BEGIN TASK MATERIAL

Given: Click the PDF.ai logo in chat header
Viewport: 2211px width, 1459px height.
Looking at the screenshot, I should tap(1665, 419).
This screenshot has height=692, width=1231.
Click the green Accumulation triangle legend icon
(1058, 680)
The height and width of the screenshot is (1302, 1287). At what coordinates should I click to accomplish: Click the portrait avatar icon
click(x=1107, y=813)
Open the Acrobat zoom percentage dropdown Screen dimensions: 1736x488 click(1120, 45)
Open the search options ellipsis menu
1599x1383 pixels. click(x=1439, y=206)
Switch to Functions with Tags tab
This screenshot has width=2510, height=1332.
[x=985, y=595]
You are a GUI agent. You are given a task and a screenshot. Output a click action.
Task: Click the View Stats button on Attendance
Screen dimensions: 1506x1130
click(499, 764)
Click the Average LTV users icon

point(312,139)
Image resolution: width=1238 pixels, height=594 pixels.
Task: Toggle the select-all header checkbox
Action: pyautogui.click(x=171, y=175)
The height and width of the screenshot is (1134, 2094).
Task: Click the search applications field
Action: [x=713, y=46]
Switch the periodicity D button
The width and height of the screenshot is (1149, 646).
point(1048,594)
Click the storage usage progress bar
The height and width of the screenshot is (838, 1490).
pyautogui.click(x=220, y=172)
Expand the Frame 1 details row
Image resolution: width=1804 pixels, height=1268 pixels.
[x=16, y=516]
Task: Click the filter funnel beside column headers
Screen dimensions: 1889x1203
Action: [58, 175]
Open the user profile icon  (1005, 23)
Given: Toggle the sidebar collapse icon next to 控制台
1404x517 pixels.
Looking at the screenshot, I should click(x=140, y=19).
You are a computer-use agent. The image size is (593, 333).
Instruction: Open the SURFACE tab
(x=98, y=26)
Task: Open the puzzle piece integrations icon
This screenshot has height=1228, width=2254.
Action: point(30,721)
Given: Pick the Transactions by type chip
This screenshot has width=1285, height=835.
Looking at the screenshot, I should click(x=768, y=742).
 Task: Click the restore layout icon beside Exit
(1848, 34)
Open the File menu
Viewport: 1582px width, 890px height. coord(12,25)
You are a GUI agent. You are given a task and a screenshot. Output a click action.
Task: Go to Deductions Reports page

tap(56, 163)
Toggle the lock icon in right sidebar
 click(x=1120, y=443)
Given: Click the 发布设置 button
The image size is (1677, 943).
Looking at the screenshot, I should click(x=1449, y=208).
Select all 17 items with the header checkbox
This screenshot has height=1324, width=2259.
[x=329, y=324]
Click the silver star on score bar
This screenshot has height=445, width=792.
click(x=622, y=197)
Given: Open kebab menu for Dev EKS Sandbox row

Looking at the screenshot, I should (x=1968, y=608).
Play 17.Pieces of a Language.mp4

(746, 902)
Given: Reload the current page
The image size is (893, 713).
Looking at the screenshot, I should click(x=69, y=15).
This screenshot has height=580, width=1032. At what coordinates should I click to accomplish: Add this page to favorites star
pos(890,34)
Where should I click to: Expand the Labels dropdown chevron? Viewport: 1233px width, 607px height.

END TASK MATERIAL

In your response, reproduce the records exactly, every one.

WRITTEN ANSWER ->
Given: Click the PDF.ai logo in chat header
Viewport: 2211px width, 1459px height.
Looking at the screenshot, I should tap(1665, 419).
This screenshot has height=692, width=1231.
Click the green Accumulation triangle legend icon
(1058, 680)
The height and width of the screenshot is (1302, 1287). At what coordinates should I click to accomplish: Click the portrait avatar icon
click(x=1107, y=813)
Open the Acrobat zoom percentage dropdown Screen dimensions: 1736x488 click(1120, 45)
Open the search options ellipsis menu
1599x1383 pixels. click(x=1439, y=206)
Switch to Functions with Tags tab
This screenshot has width=2510, height=1332.
[x=985, y=595]
You are a GUI agent. You are given a task and a screenshot. Output a click action.
Task: Click the View Stats button on Attendance
Screen dimensions: 1506x1130
click(499, 764)
Click the Average LTV users icon

point(312,139)
Image resolution: width=1238 pixels, height=594 pixels.
Task: Toggle the select-all header checkbox
Action: pyautogui.click(x=171, y=175)
The height and width of the screenshot is (1134, 2094).
Task: Click the search applications field
Action: [x=713, y=46]
Switch the periodicity D button
The width and height of the screenshot is (1149, 646).
point(1048,594)
Click the storage usage progress bar
The height and width of the screenshot is (838, 1490).
pyautogui.click(x=220, y=172)
Expand the Frame 1 details row
Image resolution: width=1804 pixels, height=1268 pixels.
[x=16, y=516]
Task: Click the filter funnel beside column headers
Screen dimensions: 1889x1203
Action: [58, 175]
Open the user profile icon  (1005, 23)
Given: Toggle the sidebar collapse icon next to 控制台
1404x517 pixels.
Looking at the screenshot, I should click(x=140, y=19).
You are a computer-use agent. The image size is (593, 333).
Instruction: Open the SURFACE tab
(x=98, y=26)
Task: Open the puzzle piece integrations icon
This screenshot has height=1228, width=2254.
Action: point(30,721)
Given: Pick the Transactions by type chip
This screenshot has width=1285, height=835.
Looking at the screenshot, I should click(x=768, y=742).
 Task: Click the restore layout icon beside Exit
(1848, 34)
Open the File menu
Viewport: 1582px width, 890px height. coord(12,25)
You are a GUI agent. You are given a task and a screenshot. Output a click action.
Task: Go to Deductions Reports page

tap(56, 163)
Toggle the lock icon in right sidebar
 click(x=1120, y=443)
Given: Click the 发布设置 button
The image size is (1677, 943).
Looking at the screenshot, I should click(x=1449, y=208).
Select all 17 items with the header checkbox
This screenshot has height=1324, width=2259.
[x=329, y=324]
Click the silver star on score bar
This screenshot has height=445, width=792.
click(x=622, y=197)
Given: Open kebab menu for Dev EKS Sandbox row

Looking at the screenshot, I should (x=1968, y=608).
Play 17.Pieces of a Language.mp4

(746, 902)
Given: Reload the current page
The image size is (893, 713).
Looking at the screenshot, I should click(x=69, y=15).
This screenshot has height=580, width=1032. At what coordinates should I click to accomplish: Add this page to favorites star
pos(890,34)
Where should I click to: Expand the Labels dropdown chevron? Viewport: 1233px width, 607px height.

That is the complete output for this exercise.